Data records:
————————
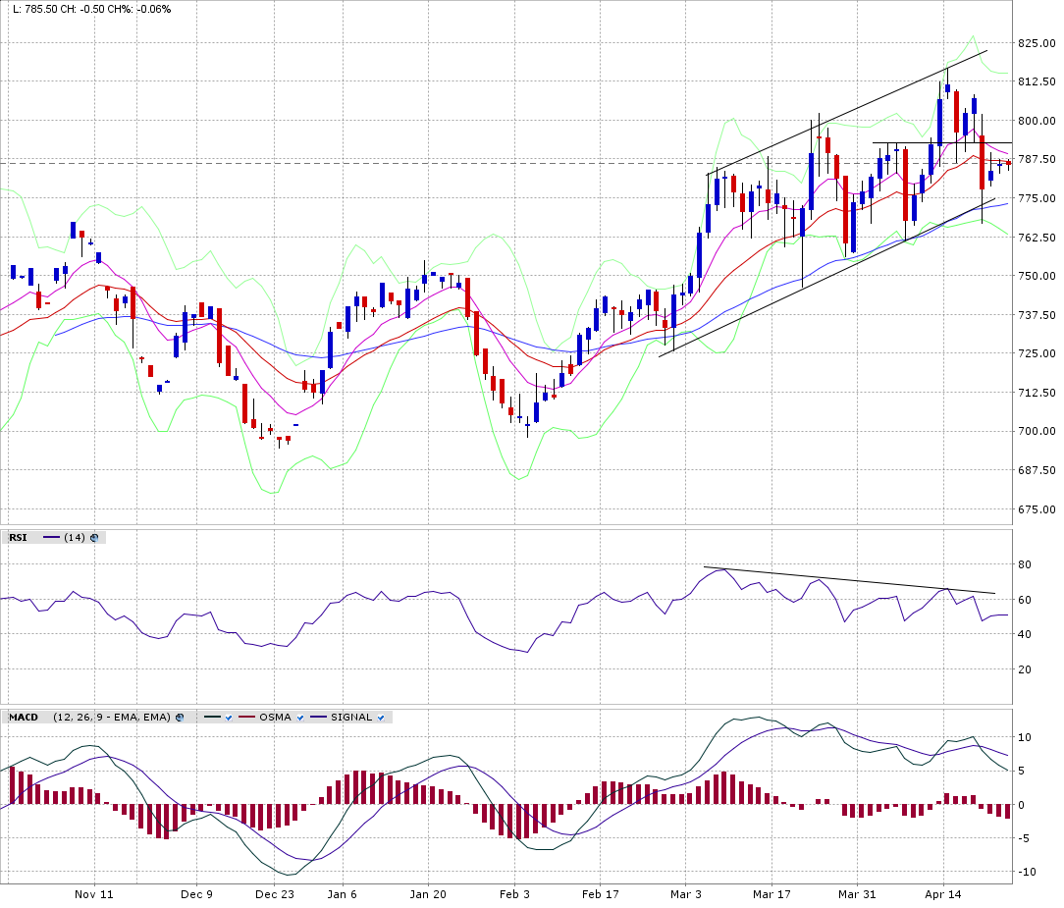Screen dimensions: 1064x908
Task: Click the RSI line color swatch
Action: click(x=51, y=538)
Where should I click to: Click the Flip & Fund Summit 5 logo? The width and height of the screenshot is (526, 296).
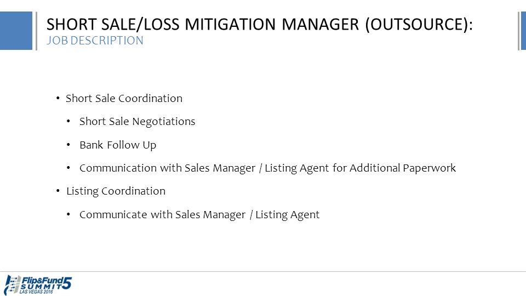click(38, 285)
————————
Short exercise: Can you recast every line of the listing above as a Markdown table with the columns Row and Line, skipping blank lines and leaving out the pictures?

Problem solution:
| Row | Line |
|---|---|
| 1 | Screen dimensions: 1064x908 |
| 2 | Task: Click the RSI line color swatch |
| 3 | Action: click(x=51, y=538) |
| 4 | Where should I click to: Click the Flip & Fund Summit 5 logo? The width and height of the screenshot is (526, 296). |
| 5 | click(38, 285) |